▶ [ASSIGNMENT]: The response must consist of the lines below from the one with "Open Chelsea's entry in the R16 column" through the one with "Task: Click 'Route", exactly as they appear and with both ends kept.
■ ■ ■ ■ ■
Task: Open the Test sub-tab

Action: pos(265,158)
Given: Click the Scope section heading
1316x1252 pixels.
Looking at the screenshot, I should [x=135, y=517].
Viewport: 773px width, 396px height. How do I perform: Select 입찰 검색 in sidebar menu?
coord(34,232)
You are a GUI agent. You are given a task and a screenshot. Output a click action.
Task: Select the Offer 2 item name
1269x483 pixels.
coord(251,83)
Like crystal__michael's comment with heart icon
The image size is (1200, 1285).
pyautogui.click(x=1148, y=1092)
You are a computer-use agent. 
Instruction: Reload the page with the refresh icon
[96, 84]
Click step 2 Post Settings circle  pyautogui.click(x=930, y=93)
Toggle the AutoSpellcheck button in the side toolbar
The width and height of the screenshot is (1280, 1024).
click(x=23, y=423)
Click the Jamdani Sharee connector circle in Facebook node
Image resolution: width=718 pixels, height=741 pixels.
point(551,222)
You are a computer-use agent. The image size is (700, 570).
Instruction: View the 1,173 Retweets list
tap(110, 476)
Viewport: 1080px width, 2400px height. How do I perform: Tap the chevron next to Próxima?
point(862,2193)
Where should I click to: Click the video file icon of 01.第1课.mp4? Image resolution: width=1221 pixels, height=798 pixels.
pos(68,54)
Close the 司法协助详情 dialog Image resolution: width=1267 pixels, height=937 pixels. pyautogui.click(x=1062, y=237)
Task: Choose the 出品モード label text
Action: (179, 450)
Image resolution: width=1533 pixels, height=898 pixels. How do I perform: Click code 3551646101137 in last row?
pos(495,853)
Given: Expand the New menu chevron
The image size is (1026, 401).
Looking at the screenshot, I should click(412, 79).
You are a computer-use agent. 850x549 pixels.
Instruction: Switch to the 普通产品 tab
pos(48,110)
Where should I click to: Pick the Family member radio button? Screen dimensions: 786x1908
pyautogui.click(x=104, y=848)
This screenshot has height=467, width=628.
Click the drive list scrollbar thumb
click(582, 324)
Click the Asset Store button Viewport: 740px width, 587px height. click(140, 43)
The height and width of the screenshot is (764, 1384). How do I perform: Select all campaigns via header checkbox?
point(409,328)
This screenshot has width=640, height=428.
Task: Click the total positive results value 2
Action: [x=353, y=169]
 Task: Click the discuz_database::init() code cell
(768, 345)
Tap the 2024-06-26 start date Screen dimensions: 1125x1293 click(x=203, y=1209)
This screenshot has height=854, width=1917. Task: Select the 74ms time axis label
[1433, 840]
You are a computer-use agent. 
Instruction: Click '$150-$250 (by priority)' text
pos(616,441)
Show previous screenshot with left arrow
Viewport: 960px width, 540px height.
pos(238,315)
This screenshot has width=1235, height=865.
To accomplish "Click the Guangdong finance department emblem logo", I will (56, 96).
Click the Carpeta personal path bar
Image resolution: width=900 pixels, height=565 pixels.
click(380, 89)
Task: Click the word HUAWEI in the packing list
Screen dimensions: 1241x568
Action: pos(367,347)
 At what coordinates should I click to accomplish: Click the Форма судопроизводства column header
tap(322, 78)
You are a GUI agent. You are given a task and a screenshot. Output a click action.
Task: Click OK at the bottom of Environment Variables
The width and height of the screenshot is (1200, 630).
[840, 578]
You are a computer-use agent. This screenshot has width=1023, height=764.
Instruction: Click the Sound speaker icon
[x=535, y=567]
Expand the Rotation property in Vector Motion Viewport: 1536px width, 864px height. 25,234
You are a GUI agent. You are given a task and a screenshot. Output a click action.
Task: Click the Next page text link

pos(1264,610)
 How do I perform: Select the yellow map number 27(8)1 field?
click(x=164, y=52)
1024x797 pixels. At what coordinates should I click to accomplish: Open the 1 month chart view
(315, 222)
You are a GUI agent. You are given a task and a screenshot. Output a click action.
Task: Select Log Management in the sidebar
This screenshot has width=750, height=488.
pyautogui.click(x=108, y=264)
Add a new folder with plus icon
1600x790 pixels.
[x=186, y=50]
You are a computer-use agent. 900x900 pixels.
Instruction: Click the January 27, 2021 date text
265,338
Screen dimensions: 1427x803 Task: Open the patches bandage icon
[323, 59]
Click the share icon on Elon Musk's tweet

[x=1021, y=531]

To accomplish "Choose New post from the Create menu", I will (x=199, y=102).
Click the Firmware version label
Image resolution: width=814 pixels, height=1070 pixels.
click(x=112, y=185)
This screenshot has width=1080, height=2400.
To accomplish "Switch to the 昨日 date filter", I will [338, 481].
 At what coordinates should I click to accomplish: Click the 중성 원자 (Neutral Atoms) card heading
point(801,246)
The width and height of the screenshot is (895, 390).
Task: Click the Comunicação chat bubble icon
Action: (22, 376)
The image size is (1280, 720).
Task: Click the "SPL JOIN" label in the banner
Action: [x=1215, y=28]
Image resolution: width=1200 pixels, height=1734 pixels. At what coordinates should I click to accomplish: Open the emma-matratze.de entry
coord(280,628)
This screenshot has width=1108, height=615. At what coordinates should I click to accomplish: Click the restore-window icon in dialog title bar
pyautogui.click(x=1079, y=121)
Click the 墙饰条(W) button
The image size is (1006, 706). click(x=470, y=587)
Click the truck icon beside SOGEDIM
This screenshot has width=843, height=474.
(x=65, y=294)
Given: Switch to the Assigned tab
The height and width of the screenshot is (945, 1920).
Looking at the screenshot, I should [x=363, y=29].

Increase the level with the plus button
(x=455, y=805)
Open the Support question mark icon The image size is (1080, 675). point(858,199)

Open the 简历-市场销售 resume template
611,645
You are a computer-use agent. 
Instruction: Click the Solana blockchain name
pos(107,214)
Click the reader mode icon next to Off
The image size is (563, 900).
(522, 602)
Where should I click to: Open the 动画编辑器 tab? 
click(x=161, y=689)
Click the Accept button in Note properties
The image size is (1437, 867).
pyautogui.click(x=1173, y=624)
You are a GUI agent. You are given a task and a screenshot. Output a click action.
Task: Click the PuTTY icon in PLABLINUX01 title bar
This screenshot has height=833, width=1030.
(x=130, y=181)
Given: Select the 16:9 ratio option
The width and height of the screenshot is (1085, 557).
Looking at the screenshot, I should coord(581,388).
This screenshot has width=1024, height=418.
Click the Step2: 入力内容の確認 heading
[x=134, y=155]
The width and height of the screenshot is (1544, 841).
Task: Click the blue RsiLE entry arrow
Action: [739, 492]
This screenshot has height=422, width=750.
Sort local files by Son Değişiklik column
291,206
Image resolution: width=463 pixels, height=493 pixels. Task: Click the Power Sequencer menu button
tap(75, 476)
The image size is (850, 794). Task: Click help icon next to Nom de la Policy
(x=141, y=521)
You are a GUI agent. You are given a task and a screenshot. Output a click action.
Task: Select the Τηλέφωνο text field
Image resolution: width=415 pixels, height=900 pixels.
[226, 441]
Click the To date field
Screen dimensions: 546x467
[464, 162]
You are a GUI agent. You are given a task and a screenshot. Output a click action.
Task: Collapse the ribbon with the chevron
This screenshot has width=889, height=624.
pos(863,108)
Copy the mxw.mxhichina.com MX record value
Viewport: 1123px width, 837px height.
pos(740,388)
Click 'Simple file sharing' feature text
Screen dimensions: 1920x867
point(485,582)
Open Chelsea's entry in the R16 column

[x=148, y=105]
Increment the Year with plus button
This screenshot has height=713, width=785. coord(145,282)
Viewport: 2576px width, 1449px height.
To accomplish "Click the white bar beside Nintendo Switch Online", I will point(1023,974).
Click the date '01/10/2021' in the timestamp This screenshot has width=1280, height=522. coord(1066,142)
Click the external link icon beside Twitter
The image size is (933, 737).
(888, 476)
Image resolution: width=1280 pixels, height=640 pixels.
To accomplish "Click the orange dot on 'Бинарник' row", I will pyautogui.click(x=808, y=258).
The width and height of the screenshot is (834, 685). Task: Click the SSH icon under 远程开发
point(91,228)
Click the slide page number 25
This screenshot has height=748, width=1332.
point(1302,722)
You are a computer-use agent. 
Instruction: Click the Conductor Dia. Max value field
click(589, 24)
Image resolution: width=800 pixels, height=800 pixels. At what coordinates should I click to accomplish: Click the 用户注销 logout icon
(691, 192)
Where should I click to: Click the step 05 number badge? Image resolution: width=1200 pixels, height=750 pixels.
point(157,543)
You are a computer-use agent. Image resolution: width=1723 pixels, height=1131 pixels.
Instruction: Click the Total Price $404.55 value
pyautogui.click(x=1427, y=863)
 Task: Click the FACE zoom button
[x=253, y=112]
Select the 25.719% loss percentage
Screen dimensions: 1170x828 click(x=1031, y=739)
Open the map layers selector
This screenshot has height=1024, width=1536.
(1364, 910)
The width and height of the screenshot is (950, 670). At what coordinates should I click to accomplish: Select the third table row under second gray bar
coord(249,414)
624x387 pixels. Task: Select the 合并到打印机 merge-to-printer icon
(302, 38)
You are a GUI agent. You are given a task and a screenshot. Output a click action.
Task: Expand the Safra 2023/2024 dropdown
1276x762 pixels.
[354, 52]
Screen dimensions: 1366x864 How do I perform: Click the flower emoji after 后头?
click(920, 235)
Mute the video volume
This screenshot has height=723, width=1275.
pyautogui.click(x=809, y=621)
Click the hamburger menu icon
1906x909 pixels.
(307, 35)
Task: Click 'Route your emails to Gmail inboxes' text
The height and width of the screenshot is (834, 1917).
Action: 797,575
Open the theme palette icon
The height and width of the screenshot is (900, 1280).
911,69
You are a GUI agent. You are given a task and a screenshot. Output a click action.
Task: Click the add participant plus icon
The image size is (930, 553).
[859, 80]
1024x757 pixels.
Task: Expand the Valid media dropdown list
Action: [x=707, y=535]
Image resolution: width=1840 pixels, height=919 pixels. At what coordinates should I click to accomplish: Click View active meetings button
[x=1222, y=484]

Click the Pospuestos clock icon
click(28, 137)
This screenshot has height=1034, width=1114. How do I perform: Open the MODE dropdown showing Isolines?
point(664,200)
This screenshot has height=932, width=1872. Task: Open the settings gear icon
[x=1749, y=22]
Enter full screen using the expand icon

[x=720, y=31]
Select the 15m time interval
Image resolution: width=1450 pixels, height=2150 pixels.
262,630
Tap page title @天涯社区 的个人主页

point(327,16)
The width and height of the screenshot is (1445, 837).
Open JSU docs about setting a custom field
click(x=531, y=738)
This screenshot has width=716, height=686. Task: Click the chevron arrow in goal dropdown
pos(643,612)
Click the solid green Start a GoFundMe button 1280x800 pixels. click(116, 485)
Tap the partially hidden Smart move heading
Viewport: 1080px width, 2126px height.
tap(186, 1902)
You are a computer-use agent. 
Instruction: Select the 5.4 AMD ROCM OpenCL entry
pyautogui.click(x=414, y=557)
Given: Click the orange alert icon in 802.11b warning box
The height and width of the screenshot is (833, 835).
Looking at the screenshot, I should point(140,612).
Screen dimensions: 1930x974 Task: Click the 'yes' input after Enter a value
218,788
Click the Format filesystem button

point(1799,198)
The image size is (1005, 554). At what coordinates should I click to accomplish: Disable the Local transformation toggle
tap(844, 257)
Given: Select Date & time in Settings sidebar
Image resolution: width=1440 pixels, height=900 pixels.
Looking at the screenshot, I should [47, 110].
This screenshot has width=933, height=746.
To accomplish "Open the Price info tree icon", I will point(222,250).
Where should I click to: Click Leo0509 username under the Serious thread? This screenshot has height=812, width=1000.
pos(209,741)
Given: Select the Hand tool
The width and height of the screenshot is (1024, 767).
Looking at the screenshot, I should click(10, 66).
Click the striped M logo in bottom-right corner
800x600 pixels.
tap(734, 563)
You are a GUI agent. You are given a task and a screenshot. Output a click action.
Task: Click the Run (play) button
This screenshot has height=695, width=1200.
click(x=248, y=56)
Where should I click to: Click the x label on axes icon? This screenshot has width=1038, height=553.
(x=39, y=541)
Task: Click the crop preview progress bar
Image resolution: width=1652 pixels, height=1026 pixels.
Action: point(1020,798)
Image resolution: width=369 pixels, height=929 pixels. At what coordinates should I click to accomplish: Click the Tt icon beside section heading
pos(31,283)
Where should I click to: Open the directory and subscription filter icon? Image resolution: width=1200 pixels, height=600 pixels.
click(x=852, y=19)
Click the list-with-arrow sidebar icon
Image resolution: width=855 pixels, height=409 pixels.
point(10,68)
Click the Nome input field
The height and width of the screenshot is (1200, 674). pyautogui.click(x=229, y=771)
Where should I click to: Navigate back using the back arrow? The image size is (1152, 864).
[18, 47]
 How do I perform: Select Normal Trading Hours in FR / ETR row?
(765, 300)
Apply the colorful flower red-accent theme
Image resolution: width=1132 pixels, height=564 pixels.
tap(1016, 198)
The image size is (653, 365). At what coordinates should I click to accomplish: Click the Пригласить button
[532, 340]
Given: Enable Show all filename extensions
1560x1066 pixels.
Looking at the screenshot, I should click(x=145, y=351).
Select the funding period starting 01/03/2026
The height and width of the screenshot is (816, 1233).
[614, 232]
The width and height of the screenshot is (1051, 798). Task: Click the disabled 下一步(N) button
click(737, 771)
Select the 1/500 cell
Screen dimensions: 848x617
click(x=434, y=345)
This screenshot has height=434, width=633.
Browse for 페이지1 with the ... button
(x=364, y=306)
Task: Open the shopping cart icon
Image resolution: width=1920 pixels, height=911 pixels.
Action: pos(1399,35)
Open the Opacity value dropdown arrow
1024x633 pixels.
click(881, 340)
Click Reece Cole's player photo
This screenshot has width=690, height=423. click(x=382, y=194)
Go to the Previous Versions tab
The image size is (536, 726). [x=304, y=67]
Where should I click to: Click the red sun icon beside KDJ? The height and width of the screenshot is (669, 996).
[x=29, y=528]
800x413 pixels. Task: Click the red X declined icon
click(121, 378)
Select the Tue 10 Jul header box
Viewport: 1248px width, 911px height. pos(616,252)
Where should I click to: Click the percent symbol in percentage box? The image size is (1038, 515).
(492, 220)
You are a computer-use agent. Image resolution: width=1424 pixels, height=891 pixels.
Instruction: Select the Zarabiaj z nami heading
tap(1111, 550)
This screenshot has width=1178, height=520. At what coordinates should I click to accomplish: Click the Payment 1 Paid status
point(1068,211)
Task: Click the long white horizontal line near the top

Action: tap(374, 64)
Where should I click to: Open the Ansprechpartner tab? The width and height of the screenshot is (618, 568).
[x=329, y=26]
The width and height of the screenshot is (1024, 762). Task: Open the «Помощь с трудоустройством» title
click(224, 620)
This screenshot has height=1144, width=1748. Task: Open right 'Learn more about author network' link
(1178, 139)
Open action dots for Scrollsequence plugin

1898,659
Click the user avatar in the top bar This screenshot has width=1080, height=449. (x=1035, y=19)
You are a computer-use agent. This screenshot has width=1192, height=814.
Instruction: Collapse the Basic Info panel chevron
■ ■ ■ ■ ■
▶ [SOLUTION TO THE EXERCISE]:
Open Chelsea's entry in the R16 column

[x=148, y=105]
Increment the Year with plus button
This screenshot has height=713, width=785. coord(145,282)
Viewport: 2576px width, 1449px height.
To accomplish "Click the white bar beside Nintendo Switch Online", I will point(1023,974).
Click the date '01/10/2021' in the timestamp This screenshot has width=1280, height=522. coord(1066,142)
Click the external link icon beside Twitter
The image size is (933, 737).
(888, 476)
Image resolution: width=1280 pixels, height=640 pixels.
To accomplish "Click the orange dot on 'Бинарник' row", I will pyautogui.click(x=808, y=258).
The width and height of the screenshot is (834, 685). Task: Click the SSH icon under 远程开发
point(91,228)
Click the slide page number 25
This screenshot has height=748, width=1332.
point(1302,722)
You are a computer-use agent. 
Instruction: Click the Conductor Dia. Max value field
click(589, 24)
Image resolution: width=800 pixels, height=800 pixels. At what coordinates should I click to accomplish: Click the 用户注销 logout icon
(691, 192)
Where should I click to: Click the step 05 number badge? Image resolution: width=1200 pixels, height=750 pixels.
point(157,543)
You are a computer-use agent. Image resolution: width=1723 pixels, height=1131 pixels.
Instruction: Click the Total Price $404.55 value
pyautogui.click(x=1427, y=863)
 Task: Click the FACE zoom button
[x=253, y=112]
Select the 25.719% loss percentage
Screen dimensions: 1170x828 click(x=1031, y=739)
Open the map layers selector
This screenshot has height=1024, width=1536.
(1364, 910)
The width and height of the screenshot is (950, 670). At what coordinates should I click to accomplish: Select the third table row under second gray bar
coord(249,414)
624x387 pixels. Task: Select the 合并到打印机 merge-to-printer icon
(302, 38)
You are a GUI agent. You are given a task and a screenshot. Output a click action.
Task: Expand the Safra 2023/2024 dropdown
1276x762 pixels.
[354, 52]
Screen dimensions: 1366x864 How do I perform: Click the flower emoji after 后头?
click(920, 235)
Mute the video volume
This screenshot has height=723, width=1275.
pyautogui.click(x=809, y=621)
Click the hamburger menu icon
1906x909 pixels.
(307, 35)
Task: Click 'Route your emails to Gmail inboxes' text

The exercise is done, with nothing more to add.